<米中関係の主軸は、経済・貿易へ>
第2次トランプ政権はバイデン前政権に引き続き中国に厳しい姿勢を示すが、その焦点は軍事だけでなく経済や貿易にさらに比重が置かれる見通しである。
国務長官にマルコ・ルビオ、安全保障担当補佐官にマイク・ウォルツ、通商・製造業担当上級顧問にピーター・ナバロを起用した人事からも、関税を最大の武器とする対中強硬策が継続・強化されることは確実である。
現時点で中国製品への追加関税を10%とする方針が示されているが、第1期トランプ政権のように段階的制裁を実施していく恐れがあり、中国で生産を行う日本企業への影響が広範に及ぶ懸念がある。
<日米関係>
日米関係は石破総理とトランプ大統領の協力関係がどこまで深まるかに左右されるが、伝統的同盟国だからといって関税措置から免れる保証はない。
トランプ大統領は政権1期目に日本の自動車・部品への関税をちらつかせた前例がある。トランプ大統領は、米国の貿易赤字国を強く意識していることが考えられるが、日本は上位に位置している。
今後は米国の貿易赤字国という視点で日本を標的に関税を武器として活用してくる可能性もある。

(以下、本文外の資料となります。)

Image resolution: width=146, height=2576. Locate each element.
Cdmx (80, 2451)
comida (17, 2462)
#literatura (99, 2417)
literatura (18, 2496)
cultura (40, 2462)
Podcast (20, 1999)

更に、防衛費をGDP比3%以上へ増額させる交渉カードとして再度用いる可能性もある。
<まとめ>
日本は米国最大の投資国としてMAGAに貢献している面を強調し得るが、トランプ流の政策は予測不能な部分が多く、米中対立の激化や台湾情勢の緊張と併せて、一層慎重なリスク管理を求められる状況である。